** Provided data **
%%
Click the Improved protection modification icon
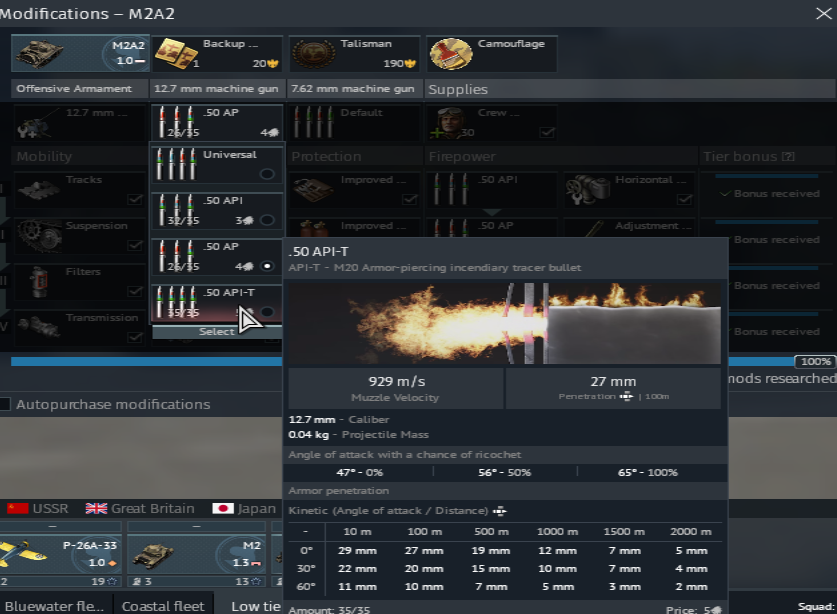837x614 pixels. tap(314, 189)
%%
%%
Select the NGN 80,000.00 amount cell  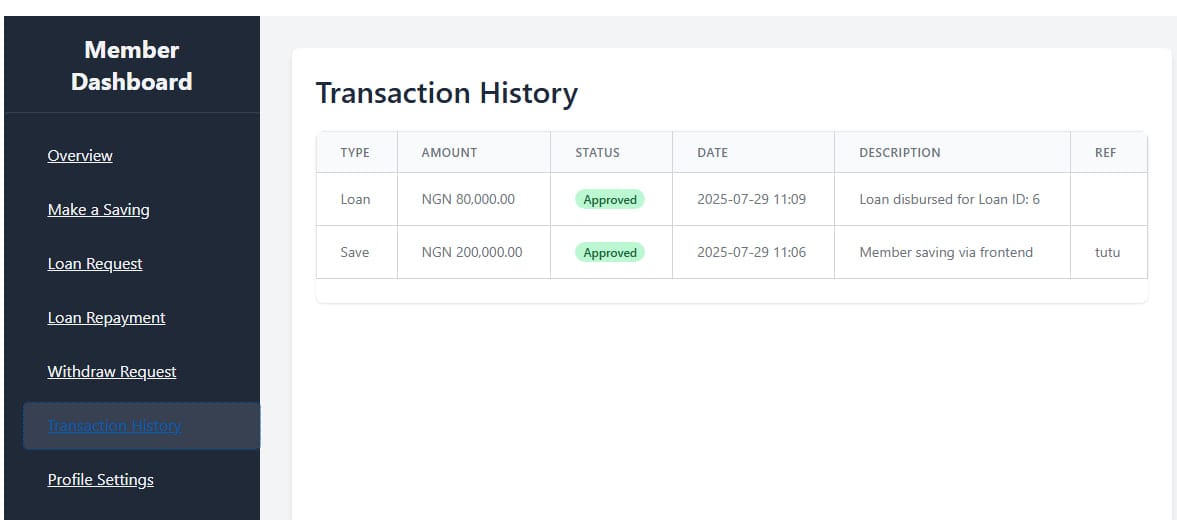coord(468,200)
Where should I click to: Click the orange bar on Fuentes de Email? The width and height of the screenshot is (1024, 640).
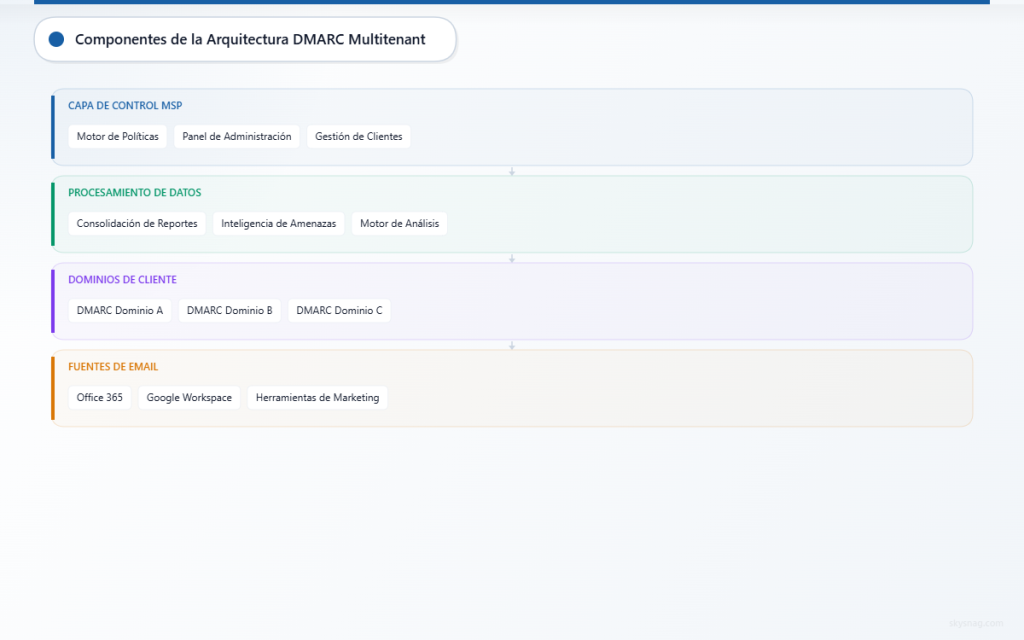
%%
%%
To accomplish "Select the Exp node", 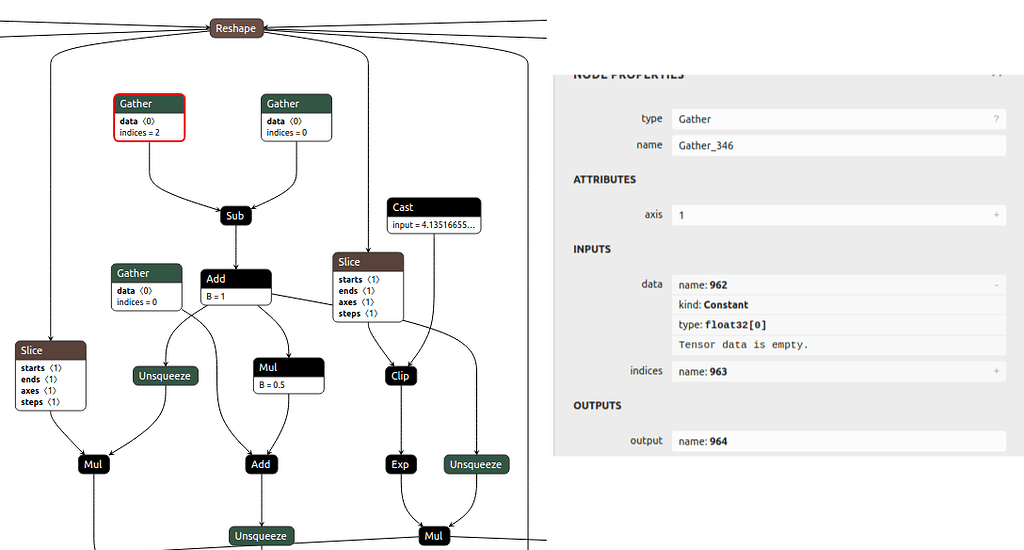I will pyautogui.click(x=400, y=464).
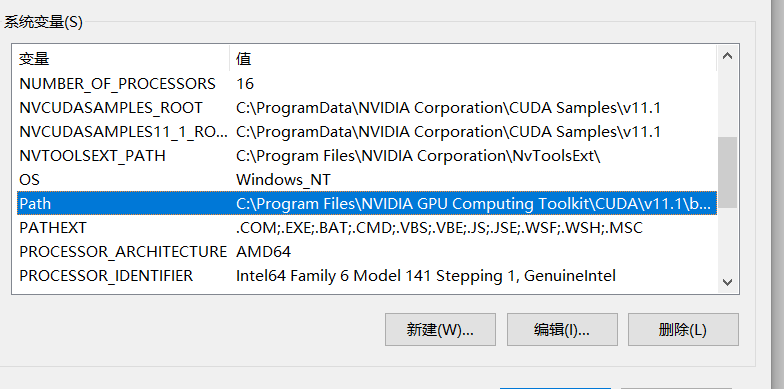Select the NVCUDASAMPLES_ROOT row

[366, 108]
%%
** Exercise instructions **
Could you reproduce the lines from the one containing "Click the Improved" through the one containing "837x614 pixels. tap(314, 189)", with both of those included and the pictures left out?

** Expected answer **
Click the Improved protection modification icon
837x614 pixels. tap(314, 189)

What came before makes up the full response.